Briley played an airline passenger on the TV show "Mindhunter." The show is set in the '70s so he wore clothes from the era and even sported a thick mustache.
Things picked up when a casting agent from Pennsylvania texted Briley to see if he might be interested in being Bryan Cranston’s stand-in on the film "Last Flag Flying." There were other candidates up for the job and Cranston went with someone else. Briley still got work as the stand-in for Jerry Lee Tucker who played a character named Raincoat in the film.
"I knew this was the direction I wanted to go," said Briley. "I didn’t tell the casting agent I had never done stand-in work. But being a stand-in is amazing. It’s school for one, because you’re working with these juggernauts in the industry and learning their techniques and seeing how they do things."
A stand-in is the person who is used when the crew is getting the lighting and the sound right for a scene. The main cast runs through a scene, then stand-ins take their place while the technical aspects are prepared. It allows the main actors to get ready for the final shoot. When things are good to go on the technical side, the main actors come back to do the scene.
Another advantage of being a stand-in is having more freedom to move around the set and eat crew food. One day Briley was able to spend some time working when Laurence Fishburne was on set and got to eat lunch with him.
Briley played a paramedic in an episode of the TV series "Gone" and as a police officer in "The Assassin’s Code."
In yet another opportunity, Briley played a gun show patron in the film "White Boy Rick" which starred Matthew McConaughey and Richie Merritt. Briley was able to find out through an acquaintance working on the film where McConaughey was expected to be for the scene. He was informed that McConaughey would end up at a certain table. Briley hung around the area and sure enough, McConaughey ended up there. Briley knew he would be where the action was being filmed and he also was able to watch McConaughey work over the next 14 hours.

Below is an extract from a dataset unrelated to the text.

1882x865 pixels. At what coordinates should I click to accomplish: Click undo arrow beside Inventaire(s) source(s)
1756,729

Briley described McConaughey as a master, saying he never messed up a line the entire time.
The best experience Briley has had was being the stand-in on the film "Them That Follow," to be released in 2019. He ended up being a stand-in for all the main male actors in the film that stars Olivia Colman, Kaitlyn Dever, Walton Goggins, Thomas Mann, Jim Gaffigan, Alice Englert and Lewis Pullman. He spent three months working six days a week, 14 hours a day, and Briley said it was a family-type atmosphere.
Most of the time each actor has his own stand-in. It was unusual for him to be the stand-in for four actors. And it presented some challenges. Being a stand-in for Gaffigan allowed for some humor.

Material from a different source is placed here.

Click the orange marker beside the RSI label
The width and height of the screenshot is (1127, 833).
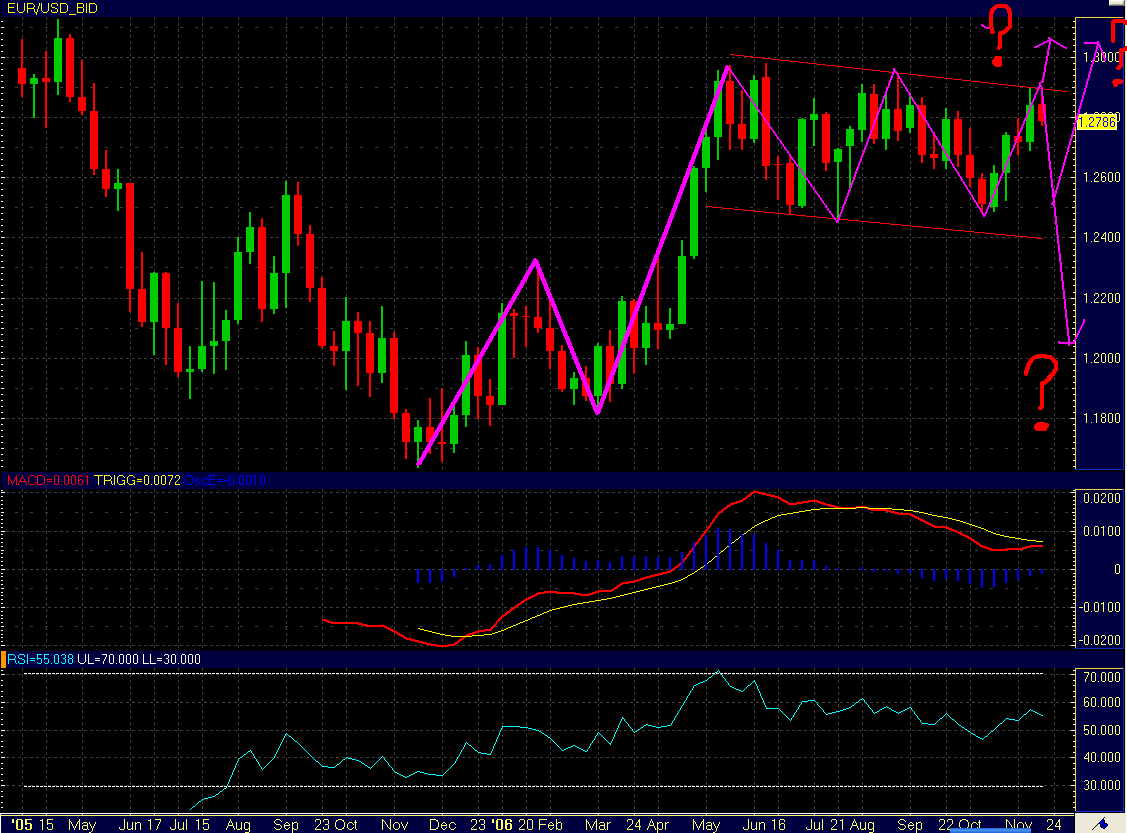coord(3,659)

"It was funny, because the man is tall … like 6-foot-5, so they gave me a stool to stand on," he said. "The first day I worked with him I got on my tiptoes and said ‘That’s close (for height)’ and he said, ‘But you’re not as purty.’"

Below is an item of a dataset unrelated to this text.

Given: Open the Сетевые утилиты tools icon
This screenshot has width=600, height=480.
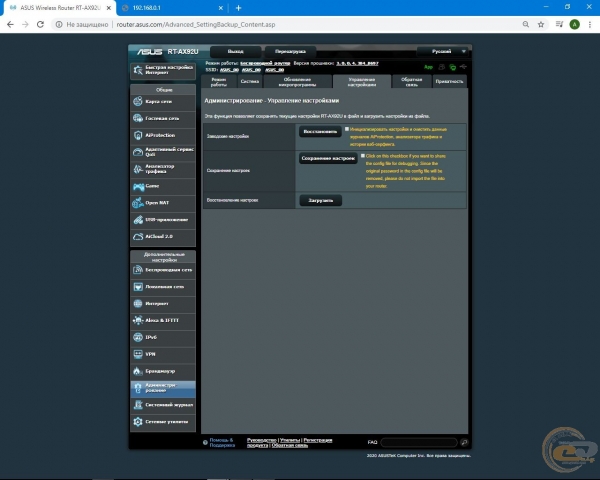Looking at the screenshot, I should click(138, 422).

Briley also has been the stand-in for Wolfgang Novogratz for the upcoming film "The Last Summer."
Over the past couple of years Briley has met a lot of interesting people during his early journey in the entertainment world. He became friends with Alan Tuskes, a makeup artist who he met on shoots, including "Them That Follow." Tuskes made a trip to Newcomerstown to visit Briley when the village celebrated Halloween in October. He transformed Briley into Freddy Krueger. It took five hours to do the makeup.
Soon Briley hopes to be able to head out to Los Angeles and see if he can find an opportunity there. He’s trying to build up his funds and is expecting a layoff from his truck driving job.
Briley said his biggest fans are his mother Penny Rine and brother Michael Umbowers. Umbowers has shown interest in entertainment, too. He recently was part of the lighting crew for a play at Newcomerstown High School.
He doesn't know what the future might hold, but Briley would like to find enough success to keep working in the entertainment world. He said he doesn't want to be an 80-year-old man thinking, "What if?"
"My favorite quote is from Denzel Washington who said ‘Without failure, you never tried.’ And I love that. I’m in this for the long haul."
Joe Wright is a staff writer at The Times-Reporter.